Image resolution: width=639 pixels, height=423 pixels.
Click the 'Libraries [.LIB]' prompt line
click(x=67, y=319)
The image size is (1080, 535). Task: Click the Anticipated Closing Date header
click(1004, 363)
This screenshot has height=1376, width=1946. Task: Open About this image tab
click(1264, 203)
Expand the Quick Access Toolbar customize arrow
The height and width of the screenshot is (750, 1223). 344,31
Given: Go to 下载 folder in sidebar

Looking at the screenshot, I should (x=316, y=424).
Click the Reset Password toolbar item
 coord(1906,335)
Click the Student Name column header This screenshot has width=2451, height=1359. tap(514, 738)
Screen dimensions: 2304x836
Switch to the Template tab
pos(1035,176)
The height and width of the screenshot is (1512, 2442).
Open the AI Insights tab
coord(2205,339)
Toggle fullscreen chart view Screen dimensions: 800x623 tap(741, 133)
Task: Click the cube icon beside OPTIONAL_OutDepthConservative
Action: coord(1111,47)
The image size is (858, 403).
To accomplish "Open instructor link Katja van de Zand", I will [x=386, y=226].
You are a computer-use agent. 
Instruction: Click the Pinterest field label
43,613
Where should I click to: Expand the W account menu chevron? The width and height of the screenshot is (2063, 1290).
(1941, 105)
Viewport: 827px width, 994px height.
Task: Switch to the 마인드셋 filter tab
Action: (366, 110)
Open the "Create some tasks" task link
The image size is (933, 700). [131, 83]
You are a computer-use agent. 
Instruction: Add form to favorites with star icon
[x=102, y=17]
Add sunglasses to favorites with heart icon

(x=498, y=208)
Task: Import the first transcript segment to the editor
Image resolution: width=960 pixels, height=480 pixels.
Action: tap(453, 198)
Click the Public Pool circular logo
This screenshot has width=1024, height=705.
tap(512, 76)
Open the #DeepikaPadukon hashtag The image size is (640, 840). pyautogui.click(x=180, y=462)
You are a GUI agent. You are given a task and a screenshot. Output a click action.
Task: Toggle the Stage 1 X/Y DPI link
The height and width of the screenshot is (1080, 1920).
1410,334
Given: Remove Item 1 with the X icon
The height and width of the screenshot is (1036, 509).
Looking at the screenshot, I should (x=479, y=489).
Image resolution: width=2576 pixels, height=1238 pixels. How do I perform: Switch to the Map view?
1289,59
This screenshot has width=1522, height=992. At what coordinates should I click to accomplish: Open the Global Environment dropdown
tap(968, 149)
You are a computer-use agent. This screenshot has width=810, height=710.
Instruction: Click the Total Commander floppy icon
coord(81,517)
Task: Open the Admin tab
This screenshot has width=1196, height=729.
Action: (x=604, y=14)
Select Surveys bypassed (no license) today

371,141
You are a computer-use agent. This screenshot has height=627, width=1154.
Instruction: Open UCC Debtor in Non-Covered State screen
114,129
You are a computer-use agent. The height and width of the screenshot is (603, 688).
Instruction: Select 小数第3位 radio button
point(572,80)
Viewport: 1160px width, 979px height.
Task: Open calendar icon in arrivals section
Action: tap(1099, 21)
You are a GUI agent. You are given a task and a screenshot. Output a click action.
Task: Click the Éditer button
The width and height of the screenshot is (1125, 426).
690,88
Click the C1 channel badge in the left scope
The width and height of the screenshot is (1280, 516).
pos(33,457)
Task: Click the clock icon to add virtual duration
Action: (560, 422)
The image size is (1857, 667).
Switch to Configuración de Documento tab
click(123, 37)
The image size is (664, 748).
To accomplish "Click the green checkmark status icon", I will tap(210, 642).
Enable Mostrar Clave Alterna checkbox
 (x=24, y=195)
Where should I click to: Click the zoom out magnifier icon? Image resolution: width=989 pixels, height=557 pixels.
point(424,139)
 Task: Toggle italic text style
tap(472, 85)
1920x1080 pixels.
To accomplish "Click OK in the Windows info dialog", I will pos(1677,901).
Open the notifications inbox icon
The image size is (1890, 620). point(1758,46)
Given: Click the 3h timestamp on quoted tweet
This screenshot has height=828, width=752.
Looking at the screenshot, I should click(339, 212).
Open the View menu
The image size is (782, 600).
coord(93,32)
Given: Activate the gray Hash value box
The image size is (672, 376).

*What the exercise asks*
Starting at the top of the material above and ending with the line that contains "Looking at the screenshot, I should (x=316, y=424).", recast each line as a string in a JSON list. Leave out blank lines.

*Worked answer*
[
  "Image resolution: width=639 pixels, height=423 pixels.",
  "Click the 'Libraries [.LIB]' prompt line",
  "click(x=67, y=319)",
  "The image size is (1080, 535). Task: Click the Anticipated Closing Date header",
  "click(1004, 363)",
  "This screenshot has height=1376, width=1946. Task: Open About this image tab",
  "click(1264, 203)",
  "Expand the Quick Access Toolbar customize arrow",
  "The height and width of the screenshot is (750, 1223). 344,31",
  "Given: Go to 下载 folder in sidebar",
  "Looking at the screenshot, I should (x=316, y=424)."
]